Récemment, le maire de Strasbourg a écrit un texte protestant contre les profanations de cimetières, contre les attentats racistes, antisémites et xénophobes qui se sont multipliés en Alsace. Tous les partis politiques l’ont rejoint. Quelle a été la position d’ « Alsace d’abord » ?

Comme tout le monde, nous condamnons ce genre d’actes. En revanche, nous trouvons que Roland Ries est allé un peu vite en besogne en qualifiant de racistes, d’ antisémites et d’islamophobes des voies de faits dont on n’a pas encore arrêté les auteurs. On découvrira peut-être — ce que je pense — qu’il s’agit plutôt de jeunes délinquants qui n’ont aucune conscience politique ni religieuse. Je pense que « l’appel républicain » a quelque chose de pervers, en ce sens qu’il semble viser en creux la population catholique…

 

Pourquoi ?

Parce que les déclarations venaient en défense aux populations visées, qui sont les juifs, les musulmans et — je ne sais pas pourquoi — Roland Ries a ajouté : « les protestants ». Donc il ne restait que les catholiques dans la position de malfaiteurs ! C’est dangereux parce que tant qu’on n’a pas arrêté les coupables, on ne peut rien en dire.

Cela dit, quels qu’en soient les auteurs, ces actes sont condamnables, et je souhaite également qu’ils soient très rapidement arrêtés, jugés et condamnés. C’est vrai qu’il est très désagréable, pour un Alsacien, d’entendre les radios et les télévisions nationales montrer l’Alsace comme une région où les actes racistes se multiplient.

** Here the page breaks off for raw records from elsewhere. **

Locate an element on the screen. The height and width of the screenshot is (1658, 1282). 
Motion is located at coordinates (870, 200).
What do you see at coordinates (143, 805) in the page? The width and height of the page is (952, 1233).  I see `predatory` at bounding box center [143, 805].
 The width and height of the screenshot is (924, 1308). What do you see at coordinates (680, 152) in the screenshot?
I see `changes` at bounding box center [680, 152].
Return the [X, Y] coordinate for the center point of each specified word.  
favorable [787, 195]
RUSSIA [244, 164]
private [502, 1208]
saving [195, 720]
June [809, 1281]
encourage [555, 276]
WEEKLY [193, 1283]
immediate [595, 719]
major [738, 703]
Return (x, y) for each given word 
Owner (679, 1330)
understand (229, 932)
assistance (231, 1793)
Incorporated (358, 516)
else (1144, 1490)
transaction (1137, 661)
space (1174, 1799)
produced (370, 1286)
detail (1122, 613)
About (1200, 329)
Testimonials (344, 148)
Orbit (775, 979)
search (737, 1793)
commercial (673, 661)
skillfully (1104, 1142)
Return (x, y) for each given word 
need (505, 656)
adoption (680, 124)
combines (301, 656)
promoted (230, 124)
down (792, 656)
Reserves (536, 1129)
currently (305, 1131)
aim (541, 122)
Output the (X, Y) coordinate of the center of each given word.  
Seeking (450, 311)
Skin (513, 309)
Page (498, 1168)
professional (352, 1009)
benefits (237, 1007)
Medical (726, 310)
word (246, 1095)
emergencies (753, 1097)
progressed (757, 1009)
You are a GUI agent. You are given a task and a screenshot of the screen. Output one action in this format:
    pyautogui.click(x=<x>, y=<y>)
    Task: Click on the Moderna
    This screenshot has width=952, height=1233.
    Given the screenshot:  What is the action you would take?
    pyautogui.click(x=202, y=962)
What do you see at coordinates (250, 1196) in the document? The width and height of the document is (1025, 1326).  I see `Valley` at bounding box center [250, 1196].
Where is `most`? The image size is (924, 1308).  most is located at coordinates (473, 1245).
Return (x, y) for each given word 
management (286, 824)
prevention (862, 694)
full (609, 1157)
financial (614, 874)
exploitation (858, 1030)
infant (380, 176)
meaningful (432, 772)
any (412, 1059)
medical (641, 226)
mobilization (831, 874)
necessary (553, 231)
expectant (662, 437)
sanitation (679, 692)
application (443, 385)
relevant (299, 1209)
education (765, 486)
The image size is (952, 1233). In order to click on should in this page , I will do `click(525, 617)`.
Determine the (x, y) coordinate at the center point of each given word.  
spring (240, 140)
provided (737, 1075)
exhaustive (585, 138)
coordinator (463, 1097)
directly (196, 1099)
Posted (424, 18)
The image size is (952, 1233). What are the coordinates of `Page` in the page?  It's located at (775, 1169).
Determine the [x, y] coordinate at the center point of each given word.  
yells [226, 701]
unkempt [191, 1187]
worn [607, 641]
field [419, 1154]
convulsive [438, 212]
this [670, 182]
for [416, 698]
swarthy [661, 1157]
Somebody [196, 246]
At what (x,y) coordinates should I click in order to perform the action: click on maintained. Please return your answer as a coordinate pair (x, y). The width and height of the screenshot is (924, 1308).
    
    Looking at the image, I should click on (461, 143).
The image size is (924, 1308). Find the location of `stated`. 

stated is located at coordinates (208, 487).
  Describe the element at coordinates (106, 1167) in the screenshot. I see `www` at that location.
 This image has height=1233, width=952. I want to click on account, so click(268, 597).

Il y eut une époque où le préfet réunissait tous les journalistes et les hommes politiques en leur disant de faire black-out, de ne plus parler des voitures qui brûlaient à Strasbourg chaque année, parce que cela poussait à la surenchère. On pourrait peut-être imaginer faire la même chose face aux dégradations des cimetières et des lieux de culte…

 

Ne plus en parler limiterait les effets ?

Peut-être : moins en parler — en tous cas, ne pas viser une catégorie précise de possibles auteurs dont on ne sait rien —, et en revanche, se donner tous les moyens pour arrêter les malfaiteurs. Je suis favorable à l’installation de caméras de surveillance près des cimetières et de tout ce qu’il faudra pour mettre ces lieux à l’abri de nouvelles voies de faits.

 

***

 

Propos recueillis par Nicolas Hecquet et Baptiste Cogitore 

 

 

 

 



[1] Jacques Cordonnier est membre du bureau exécutif du Bloc identitaire alsacien. « Alsace d’abord » soutient officiellement le Bloc identitaire en le considérant comme « mouvement associé ».

[2] Lorsqu'une plainte est déposée, le parquet dispose de deux mois pour répondre. Au-delà de ce délai, le plaignant peut saisir un juge d'instruction en se portant partie civile.

[3] La société Quick ne nous a pas permis d’interroger les employés ni les consommateurs des restaurants de Hautepierre et de Kingersheim dans l’enceinte des établissements, en refusant de communiquer sur ce sujet.

[4] La Caisse des Dépôts et des Consignations a racheté Quick au financier Albert Frère dans des conditions extrêmement favorables, qui ont motivé une plainte de la part de l’homme d’affaire lorrain Jean-Marie Kuhn.

[5] Voir aussi « Le business des produits halal » sur le site de l’Express.

[6] La construction de la grande mosquée de Strasbourg a coûté 8,3 millions d’euros. Le chantier a été vandalisé cet été.

[7] En réalité, la demande est venue d’un patient musulman et non d’une association.

[8] Selon un responsable du principal fournisseur des restaurants scolaires de Strasbourg, aucune cantine n’est desservie exclusivement en halal. Les écoles enregistrent les préférences culinaires des élèves en début d’année : menus standards, menus sans porc, menus sans viande et menus halal sont ainsi pris en compte et distribués quotidiennement. 18% des menus qui y sont servis ont une viande certifiée halal. Ce taux a augmenté de 2% environ depuis l’an dernier, du fait de l’augmentation du chiffre total des repas servis.

[9] À Genève, Zurich, Winterhour et Wangen bei Olten.

[10] Contrairement à « Alsace d’abord », qui prône la construction de l’Europe sans la Turquie.